Given task
Rewrite everything from the line containing "The height and" down to the line containing "Looking at the screenshot, I should [x=100, y=342].", changing "reply header" to "comment header" and keeping everything else the same. Leave the pictures out.

Data supplied
• • •

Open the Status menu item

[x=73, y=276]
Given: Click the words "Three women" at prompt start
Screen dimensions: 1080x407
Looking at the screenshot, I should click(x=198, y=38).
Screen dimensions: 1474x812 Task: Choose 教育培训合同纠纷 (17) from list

• • •

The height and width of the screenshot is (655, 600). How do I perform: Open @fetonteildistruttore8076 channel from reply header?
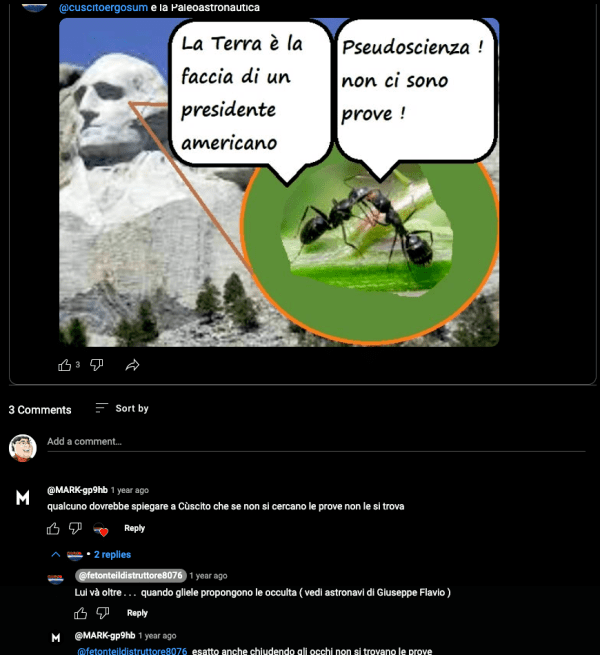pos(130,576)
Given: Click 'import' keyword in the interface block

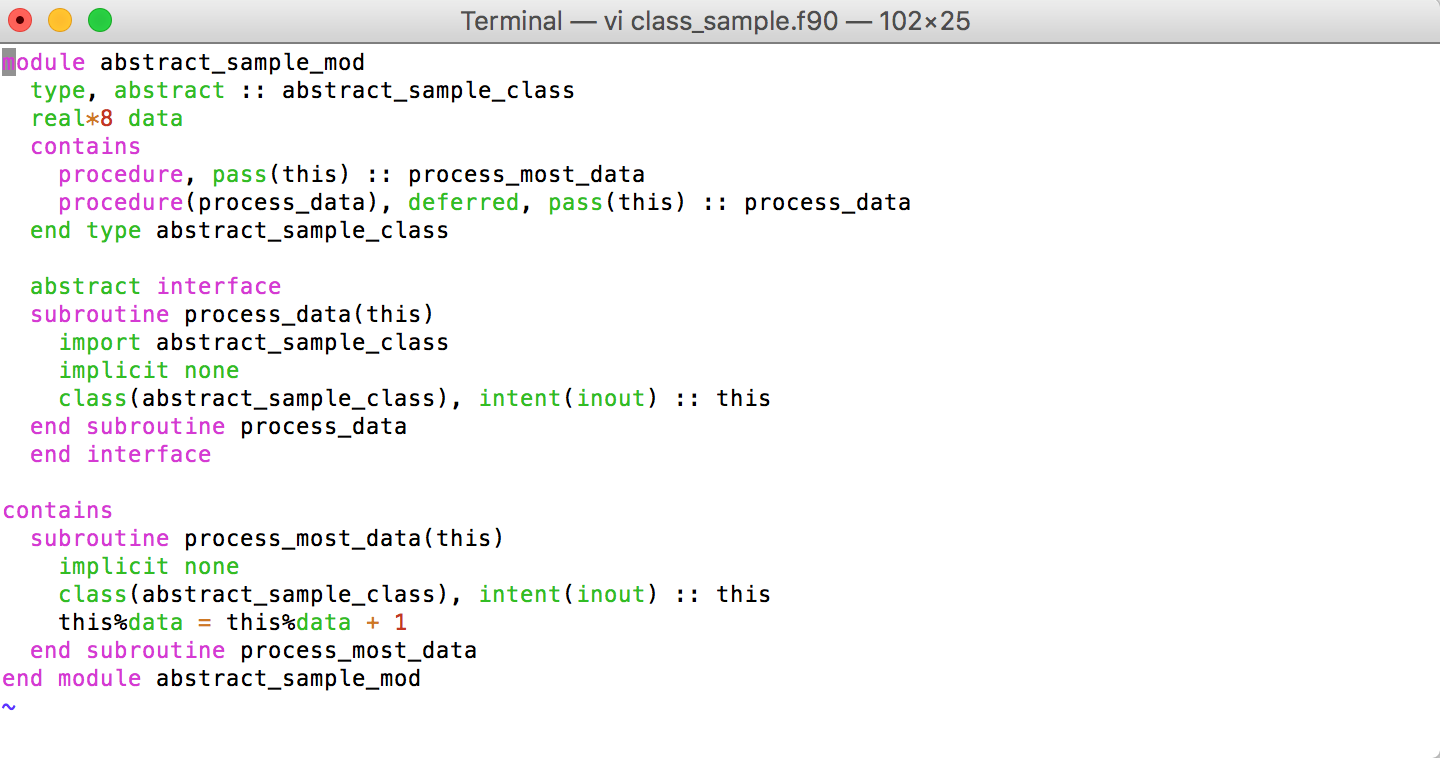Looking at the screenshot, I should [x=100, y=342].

• • •

Result of this task
The height and width of the screenshot is (655, 600). How do I perform: Open @fetonteildistruttore8076 channel from comment header?
pos(130,576)
Given: Click 'import' keyword in the interface block

Looking at the screenshot, I should [x=100, y=342].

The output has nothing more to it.